ASSIGNMENT 1: In the Emily Lazar biography below, explain what led to her position at Masterdisk.

STUDY TEXT:
━━━━━━━━━━━━━━━━

- Born: Emily B. Lazar New York, U.S.
- Occupation: Mastering engineer

= Emily Lazar =

American mastering engineer

Emily B. Lazar is an American mastering engineer. She is the founder, president, and chief mastering engineer of The Lodge, an audio mastering facility that has operated in New York City's Greenwich Village since 1997. She won a Grammy Award for Best Engineered Album, Non-Classical for Beck's album Colors, becoming the first female mastering engineer to win in this category.

==Early life and education==
Lazar was born and raised in New York. She earned a Bachelor of Arts Degree in Creative Writing and Music from Skidmore College, graduating cum laude with honors distinction in her major. During college, she wrote music, played in bands, and worked as a freelance engineer, producer and mixer. After college, Lazar worked at recording studios in New York City. Later she earned a Master of Music Degree from New York University's prestigious Music Technology program. While there, she pursued Tonmeister studies and was awarded a Graduate Fellowship. Lazar's thesis on Sonic Solutions, combined with an internship at Sony Classical, eventually led to a position at New York City based mastering facility, Masterdisk.

==Career==
Lazar has worked on over 3,000 albums. In 2012, she was the first female mastering engineer to receive a Grammy Nomination for Album of the year for Foo Fighters’ Wasting Light. In 2014, she was the first female mastering engineer nominated for Record of the Year for Sia's hit "Chandelier” in 2014.”

In 2019, Lazar became the first female mastering engineer to win the Best Engineered Album (Non-Classical) Grammy, which she won for her work on Beck's Colors.

━━━━━━━━━━━━━━━━

RECORDS FOR THIS EXERCISE:
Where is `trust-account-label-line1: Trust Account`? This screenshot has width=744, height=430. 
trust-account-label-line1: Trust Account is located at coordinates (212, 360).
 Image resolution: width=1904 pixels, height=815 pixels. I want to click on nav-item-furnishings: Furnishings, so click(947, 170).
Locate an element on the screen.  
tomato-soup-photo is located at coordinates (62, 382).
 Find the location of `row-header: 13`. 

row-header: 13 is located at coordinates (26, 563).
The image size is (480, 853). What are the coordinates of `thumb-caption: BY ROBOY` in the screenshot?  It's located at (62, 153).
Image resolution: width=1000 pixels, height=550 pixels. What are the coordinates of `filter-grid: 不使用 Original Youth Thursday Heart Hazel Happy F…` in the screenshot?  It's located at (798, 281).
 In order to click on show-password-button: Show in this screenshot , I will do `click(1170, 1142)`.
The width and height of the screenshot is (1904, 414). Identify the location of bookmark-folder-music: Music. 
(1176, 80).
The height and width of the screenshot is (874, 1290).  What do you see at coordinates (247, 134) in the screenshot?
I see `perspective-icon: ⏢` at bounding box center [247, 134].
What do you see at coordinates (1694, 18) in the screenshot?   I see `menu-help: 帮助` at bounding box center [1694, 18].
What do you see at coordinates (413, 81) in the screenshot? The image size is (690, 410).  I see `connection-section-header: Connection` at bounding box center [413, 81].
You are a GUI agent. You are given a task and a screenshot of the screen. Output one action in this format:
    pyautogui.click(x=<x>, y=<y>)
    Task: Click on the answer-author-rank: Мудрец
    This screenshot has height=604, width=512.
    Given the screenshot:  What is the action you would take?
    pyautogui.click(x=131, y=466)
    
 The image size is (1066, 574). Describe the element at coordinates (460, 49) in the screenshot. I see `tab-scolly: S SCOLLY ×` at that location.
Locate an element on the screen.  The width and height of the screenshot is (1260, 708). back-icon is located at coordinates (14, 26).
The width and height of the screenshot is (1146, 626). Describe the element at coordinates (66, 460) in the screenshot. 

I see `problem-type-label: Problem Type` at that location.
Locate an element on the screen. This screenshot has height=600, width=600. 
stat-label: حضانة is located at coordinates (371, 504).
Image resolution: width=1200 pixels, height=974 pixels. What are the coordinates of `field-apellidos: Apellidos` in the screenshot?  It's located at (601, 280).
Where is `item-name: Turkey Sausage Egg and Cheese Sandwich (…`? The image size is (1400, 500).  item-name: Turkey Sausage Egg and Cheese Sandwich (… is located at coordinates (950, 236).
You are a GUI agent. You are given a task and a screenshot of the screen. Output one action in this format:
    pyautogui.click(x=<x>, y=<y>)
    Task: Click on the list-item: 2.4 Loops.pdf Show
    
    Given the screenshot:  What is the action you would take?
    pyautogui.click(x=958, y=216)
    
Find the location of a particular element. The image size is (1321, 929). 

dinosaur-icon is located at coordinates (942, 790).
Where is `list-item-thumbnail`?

━━━━━━━━━━━━━━━━

ASSIGNMENT 2: Pick out each line of the listing above that holds the string "Account", with case counting.

EXERCISE RESPONSE 1: Her thesis on Sonic Solutions, combined with an internship at Sony Classical, eventually got her a position at Masterdisk, a mastering facility based in New York City.

EXERCISE RESPONSE 2:
Where is `trust-account-label-line1: Trust Account`? This screenshot has width=744, height=430. 
trust-account-label-line1: Trust Account is located at coordinates (212, 360).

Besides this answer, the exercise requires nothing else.